▶ _EXERCISE PROMPT_
Repeat the records exactly. Leave out the pictures.

▶ _DATA PROVIDED_
▬▬▬▬▬▬▬▬▬▬

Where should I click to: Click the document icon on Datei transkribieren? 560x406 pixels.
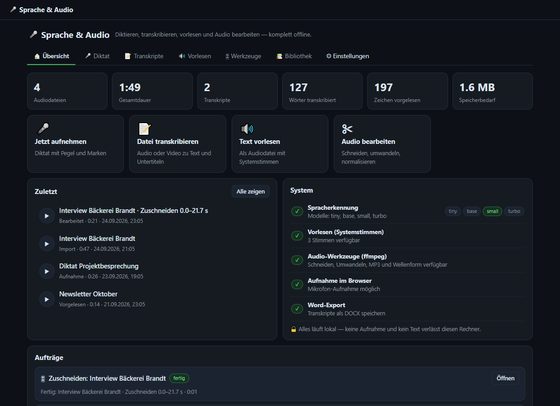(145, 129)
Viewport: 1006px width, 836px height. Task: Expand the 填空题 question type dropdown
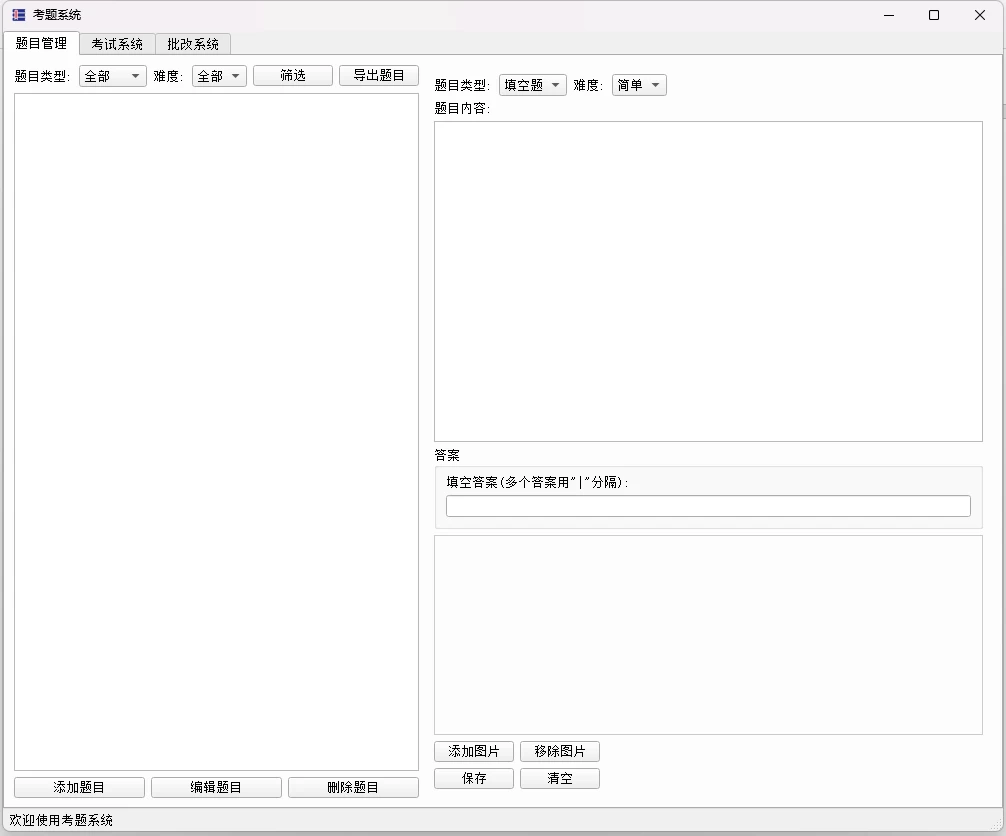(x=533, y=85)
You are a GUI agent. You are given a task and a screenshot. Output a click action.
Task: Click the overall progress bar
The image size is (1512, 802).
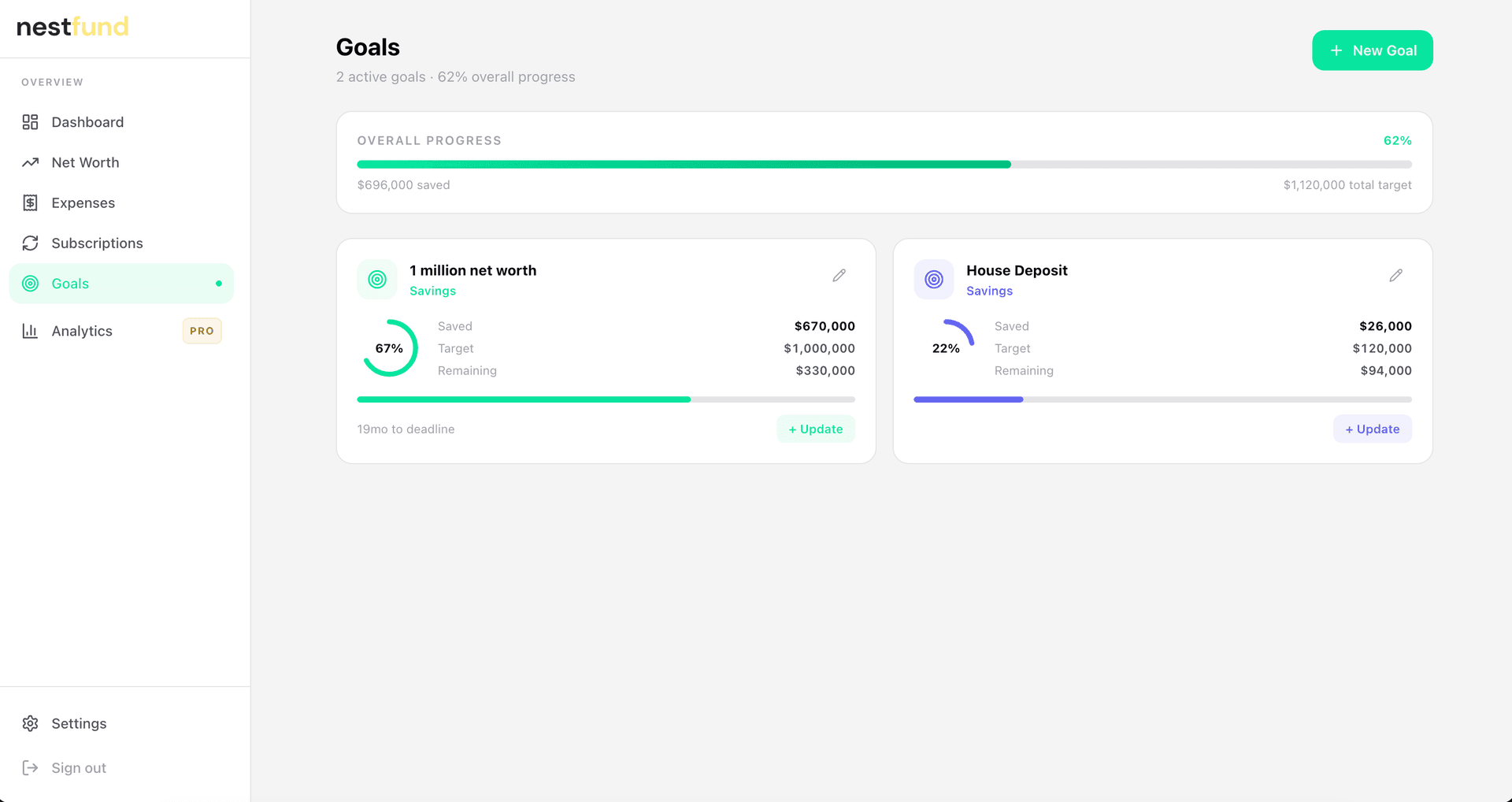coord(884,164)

▬▬▬▬▬▬▬▬▬▬

▶ _WRITTEN SOLUTION_
Where should I click to: Click the document icon on Datei transkribieren? 560x406 pixels.
(145, 129)
Viewport: 1006px width, 836px height. Task: Expand the 填空题 question type dropdown
(x=533, y=85)
You are a GUI agent. You are given a task and a screenshot. Output a click action.
Task: Click the overall progress bar
The image size is (1512, 802).
coord(884,164)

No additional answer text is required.